*Aim of the task*
The lines to copy run from the one containing "Task: Toggle the console tree show/hide icon" through the last line of the listing; copy them exactly and nothing more.

*Records for processing*
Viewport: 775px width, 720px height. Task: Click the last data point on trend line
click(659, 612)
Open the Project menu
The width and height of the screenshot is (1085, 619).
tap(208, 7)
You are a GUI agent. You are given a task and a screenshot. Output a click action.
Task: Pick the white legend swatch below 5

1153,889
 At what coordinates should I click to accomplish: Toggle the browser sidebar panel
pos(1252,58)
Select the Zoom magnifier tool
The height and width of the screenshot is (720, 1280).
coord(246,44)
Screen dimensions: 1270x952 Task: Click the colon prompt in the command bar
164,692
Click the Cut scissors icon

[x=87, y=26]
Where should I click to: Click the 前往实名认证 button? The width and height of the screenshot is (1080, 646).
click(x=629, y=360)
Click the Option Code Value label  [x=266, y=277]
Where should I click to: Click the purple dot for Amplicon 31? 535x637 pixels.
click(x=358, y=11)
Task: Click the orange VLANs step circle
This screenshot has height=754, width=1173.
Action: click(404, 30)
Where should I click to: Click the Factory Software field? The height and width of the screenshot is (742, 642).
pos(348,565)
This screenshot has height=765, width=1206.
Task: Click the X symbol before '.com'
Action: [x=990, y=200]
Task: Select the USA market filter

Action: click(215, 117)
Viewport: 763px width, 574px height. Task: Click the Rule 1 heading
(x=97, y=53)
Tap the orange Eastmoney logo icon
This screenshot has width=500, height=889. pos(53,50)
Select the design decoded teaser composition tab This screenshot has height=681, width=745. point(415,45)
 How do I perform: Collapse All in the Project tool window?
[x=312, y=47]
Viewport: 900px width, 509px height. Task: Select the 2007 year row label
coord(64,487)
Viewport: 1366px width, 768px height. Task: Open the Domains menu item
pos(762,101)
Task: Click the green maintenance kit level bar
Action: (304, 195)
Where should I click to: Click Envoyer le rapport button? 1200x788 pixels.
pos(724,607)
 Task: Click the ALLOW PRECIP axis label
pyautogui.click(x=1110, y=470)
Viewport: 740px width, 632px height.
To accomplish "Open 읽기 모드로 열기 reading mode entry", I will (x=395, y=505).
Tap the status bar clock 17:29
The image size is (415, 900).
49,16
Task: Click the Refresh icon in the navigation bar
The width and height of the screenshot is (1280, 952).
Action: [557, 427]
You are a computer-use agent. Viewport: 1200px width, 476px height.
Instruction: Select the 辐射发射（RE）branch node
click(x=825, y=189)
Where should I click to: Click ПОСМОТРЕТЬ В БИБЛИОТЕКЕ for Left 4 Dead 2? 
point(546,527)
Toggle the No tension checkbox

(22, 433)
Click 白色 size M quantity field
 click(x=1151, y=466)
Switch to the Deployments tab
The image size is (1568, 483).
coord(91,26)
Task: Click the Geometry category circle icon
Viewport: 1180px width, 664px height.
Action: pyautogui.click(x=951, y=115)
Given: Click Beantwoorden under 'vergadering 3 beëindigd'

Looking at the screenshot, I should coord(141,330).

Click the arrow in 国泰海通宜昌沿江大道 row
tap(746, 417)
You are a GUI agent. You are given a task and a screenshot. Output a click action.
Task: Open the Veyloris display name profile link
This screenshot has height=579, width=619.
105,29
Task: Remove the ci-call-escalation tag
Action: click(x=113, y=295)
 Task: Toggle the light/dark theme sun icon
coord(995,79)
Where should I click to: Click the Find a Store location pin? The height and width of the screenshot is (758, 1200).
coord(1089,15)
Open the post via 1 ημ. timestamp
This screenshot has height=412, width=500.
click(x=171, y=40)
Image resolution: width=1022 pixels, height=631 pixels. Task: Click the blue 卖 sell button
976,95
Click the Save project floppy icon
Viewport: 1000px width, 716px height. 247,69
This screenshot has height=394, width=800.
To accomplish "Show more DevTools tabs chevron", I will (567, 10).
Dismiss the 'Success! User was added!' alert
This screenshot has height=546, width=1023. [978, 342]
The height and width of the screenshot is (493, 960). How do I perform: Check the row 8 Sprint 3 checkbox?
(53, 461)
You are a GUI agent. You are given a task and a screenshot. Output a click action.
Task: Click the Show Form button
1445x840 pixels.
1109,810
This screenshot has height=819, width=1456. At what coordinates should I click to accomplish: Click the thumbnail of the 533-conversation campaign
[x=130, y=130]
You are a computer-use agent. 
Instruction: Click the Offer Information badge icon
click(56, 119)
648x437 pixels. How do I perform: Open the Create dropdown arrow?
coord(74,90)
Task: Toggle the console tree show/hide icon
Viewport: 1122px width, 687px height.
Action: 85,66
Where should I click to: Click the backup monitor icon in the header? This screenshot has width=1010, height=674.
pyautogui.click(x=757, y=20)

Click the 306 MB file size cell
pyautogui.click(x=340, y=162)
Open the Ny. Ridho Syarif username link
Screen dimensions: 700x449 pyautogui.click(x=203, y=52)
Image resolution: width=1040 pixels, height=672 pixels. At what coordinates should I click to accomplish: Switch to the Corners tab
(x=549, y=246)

*Task solution*
Task: Toggle the console tree show/hide icon
Viewport: 1122px width, 687px height.
Action: 85,66
Where should I click to: Click the backup monitor icon in the header? This screenshot has width=1010, height=674.
pyautogui.click(x=757, y=20)

Click the 306 MB file size cell
pyautogui.click(x=340, y=162)
Open the Ny. Ridho Syarif username link
Screen dimensions: 700x449 pyautogui.click(x=203, y=52)
Image resolution: width=1040 pixels, height=672 pixels. At what coordinates should I click to accomplish: Switch to the Corners tab
(x=549, y=246)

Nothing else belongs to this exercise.